Akan tetapi, berbagai upaya yang dilakukan untuk menghimpun informasi mengenai keberadaan dan keadaan para WNI di Christchurch pada saat dan  penembakan bukanlah hal yang mudah.

Tim dari KBRI Wellington menemui hambatan karena tidak mendapatkan akses penerbangan menuju ke Christchurch. Hal itu disebabkan bandara di kota tersebut ditutup oleh pihak otoritas setempat untuk alasan keamanan. Sementara jarak dari Wellington ke Christchurch mencapai 440 kilometer.

Oleh karena itu, untuk mengetahui kondisi para WNI di Christchurch, tim KBRI Wellington berupaya mengumpulkan informasi melalui koordinasi dengan kelompok warga Indonesia di kota tersebut.

"Tim KBRI Wellington yang menuju ke sana (Christchurch) ternyata terhambat karena penerbangan menuju ke sana dibatalkan.
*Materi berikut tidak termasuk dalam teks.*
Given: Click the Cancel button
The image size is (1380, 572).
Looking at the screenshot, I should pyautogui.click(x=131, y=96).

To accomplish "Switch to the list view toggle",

Informasi mengenai WNI yang diterima KBRI didapat dari kelompok WNI yang ada di kota tersebut," kata Arrmanatha.

Dia menyebutkan bahwa pihak otoritas Selandia Baru melarang semua penerbangan dari dan ke kota Christchurch pascaperistiwa penembakan di dua masjid di kota tersebut.
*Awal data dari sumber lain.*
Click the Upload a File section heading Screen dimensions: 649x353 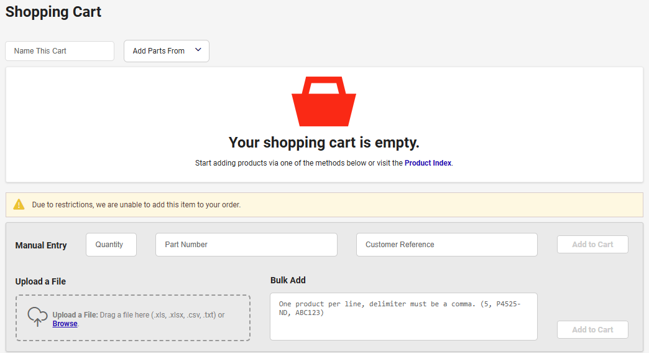(x=40, y=281)
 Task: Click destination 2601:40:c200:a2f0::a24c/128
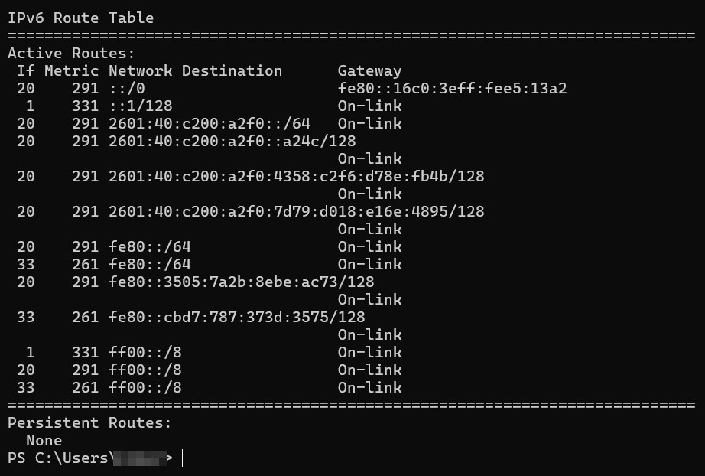[x=232, y=141]
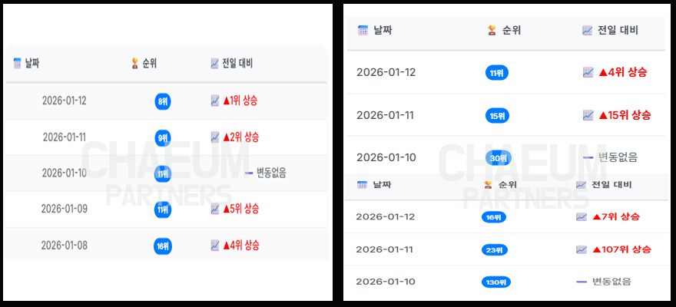Click the blue 9위 rank badge

coord(163,138)
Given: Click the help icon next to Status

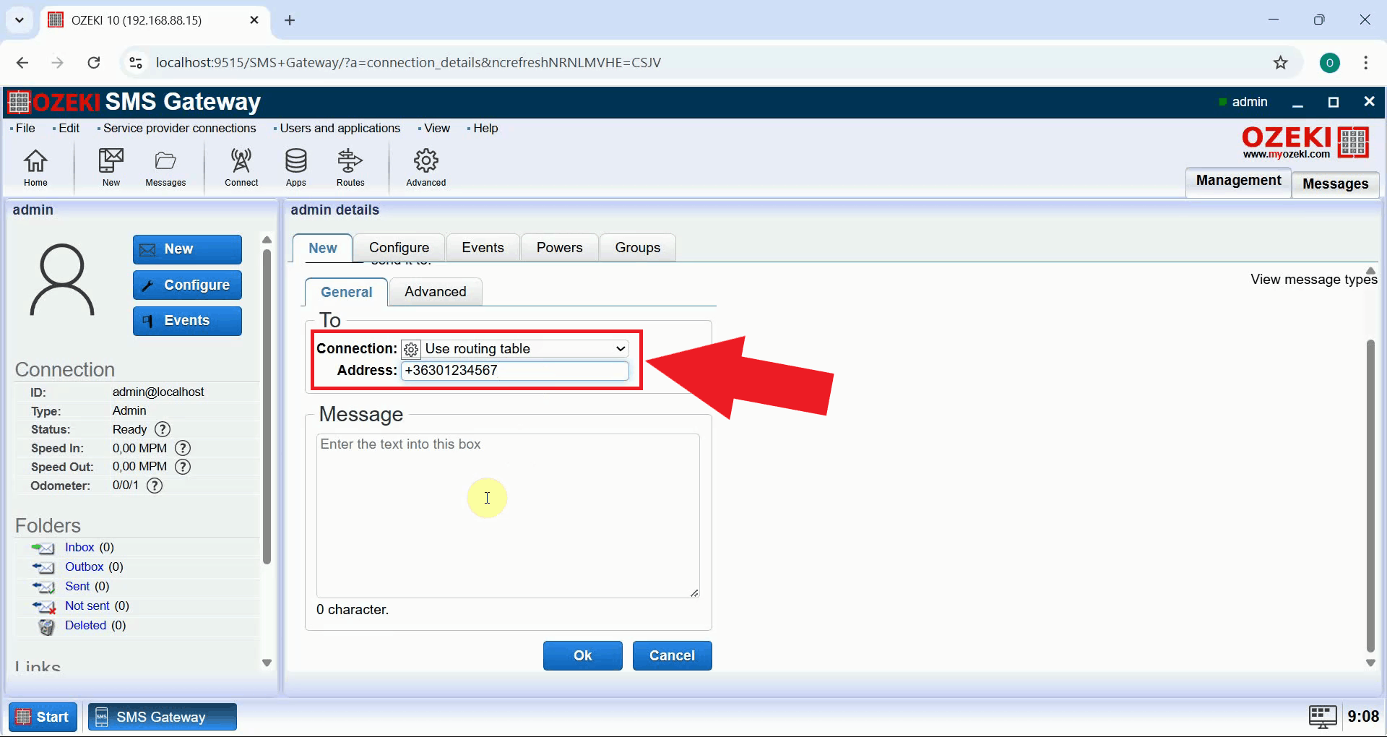Looking at the screenshot, I should (x=163, y=429).
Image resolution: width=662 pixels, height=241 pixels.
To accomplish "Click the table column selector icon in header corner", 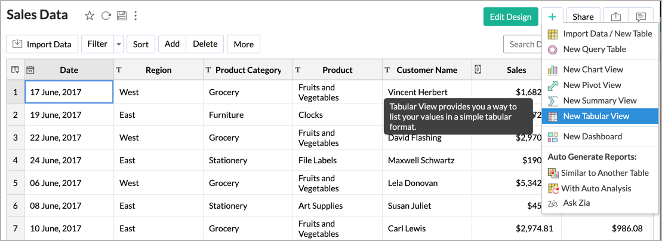I will [15, 70].
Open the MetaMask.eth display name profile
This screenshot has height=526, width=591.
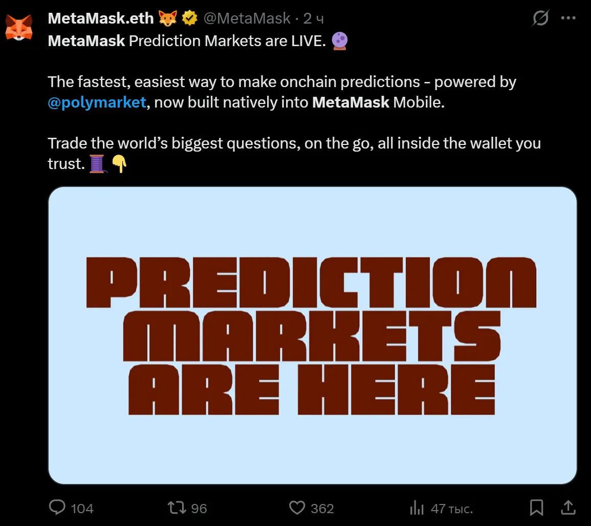point(101,18)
"Kota Christchurch dalam kondisi 'locked down' saat ini, tidak ada penerbangan yang bisa masuk ke sana. Polisi Selandia Baru sedang mengamankan bandara Christchurch sehingga tidak ada penerbangan dari dan ke kota tersebut," ujar dia.
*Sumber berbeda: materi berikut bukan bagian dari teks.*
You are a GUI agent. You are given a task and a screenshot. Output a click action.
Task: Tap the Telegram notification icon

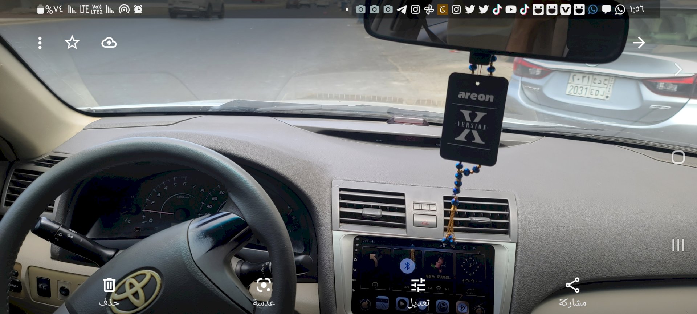(x=402, y=9)
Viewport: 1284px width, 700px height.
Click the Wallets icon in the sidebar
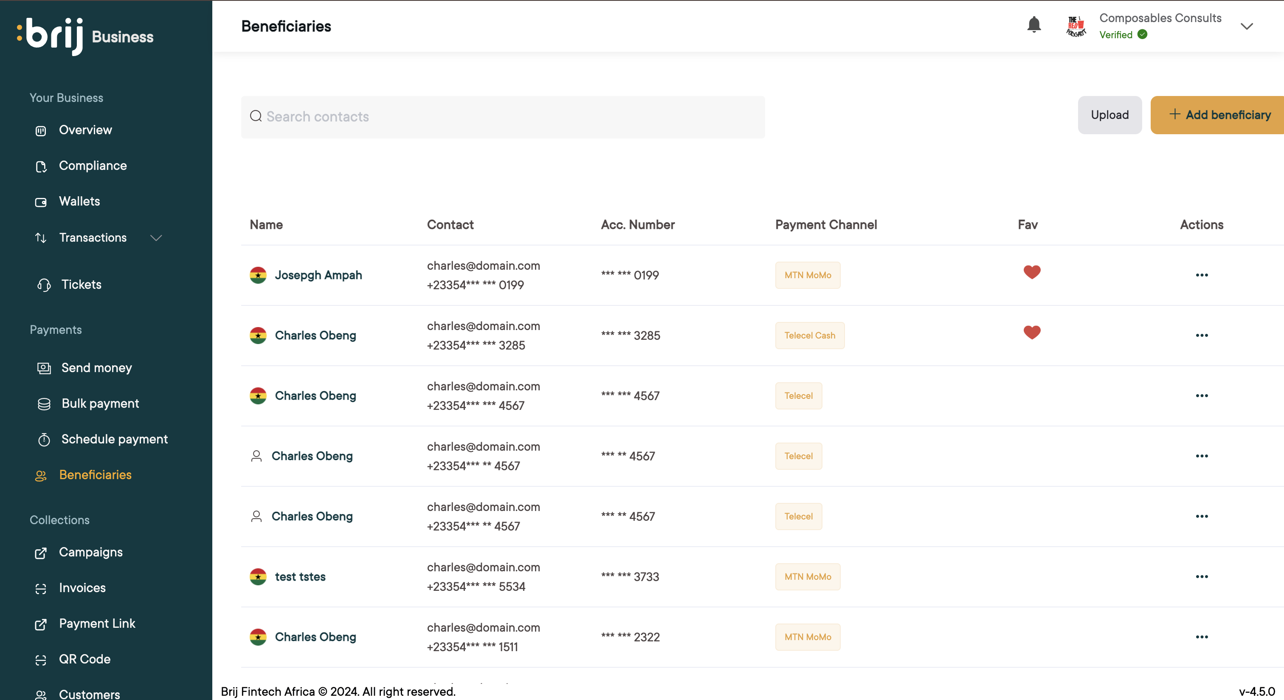[41, 202]
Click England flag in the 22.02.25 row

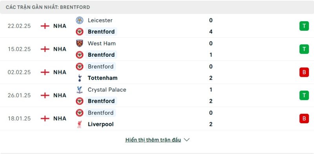(x=45, y=26)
Selanjutnya, tim perlindungan WNI dari KBRI Wellington masih harus terus memantau perkembangan situasi dan kondisi para WNI di Christchurch pascaperistiwa penembakan keji tersebut melalui koordinasi dengan berbagai pihak, termasuk otoritas keamanan, rumah sakit dan Perhimpunan Pelajar Indonesia setempat.

Imbauan 
Untuk upaya perlindungan selanjutnya, Pemerintah Indonesia melalui KBRI Wellington mengeluarkan surat himbauan kepada seluruh komunitas WNI di Selandia Baru untuk tetap tenang dan waspada, serta mematuhi peraturan dan petunjuka dari pihak keamanan di Selandia Baru.

Selain itu, WNI di Christchurch serta sejumlah kota lain yang informasinya terdaftar di KBRI Wellington pun telah dihubungi untuk diperiksa keadaannya.

KBRI Wellington sampai sekarnag masih terus memonitor keadaan di lokasi kejadian, termasuk kondisi di bandara Christchurch, dalam rangka pengiriman bantuan dan tim konsuler ke Christchurch.

Tidak hanya itu, KBRI Wellington membuka layanan hotline dengan nomor +64211950980, +6421366754, dan +64223812065. Pemerintah Selandia Baru juga membuka hotline untuk keluarga korban pada nomor 0800-115-019.

Pihak Kepolisian Selandia Baru telah menetapkan seorang warga negara Australia sebagai tersangka penembakan dan akan segera dituntut ke pengadilan Selandia Baru.

Perdana Menteri Selandia Baru Jacinda Ardern pun telah mengutuk aksi penembakan tersebut dan menyebut tindakan keji itu sebagai aksi terorisme.

Indonesia bersama dengan negara-negara lain serta badan-badan internasional telah mengecam keras aksi teror penembakan massal di dua masjid di Selandia Baru.

"Fakta bahwa ada aksi penembakan di masjid saat ibadah itu tindakan yang patut dikecam. Untuk itu, kami mengecam aksi penembakan yang dilakukan di masjid di kota Christchurch saat umat Islam sedang melakukan ibadah," kata Menteri Luar Negeri RI Retno Marsudi di Jakarta, Jumat (15/3).

Pemerintah dan rakyat Indonesia pun menyampaikan duka cita mendalam kepada korban dan keluarga korban serta berharap tragedi serupa tidak akan pernah terjadi lagi.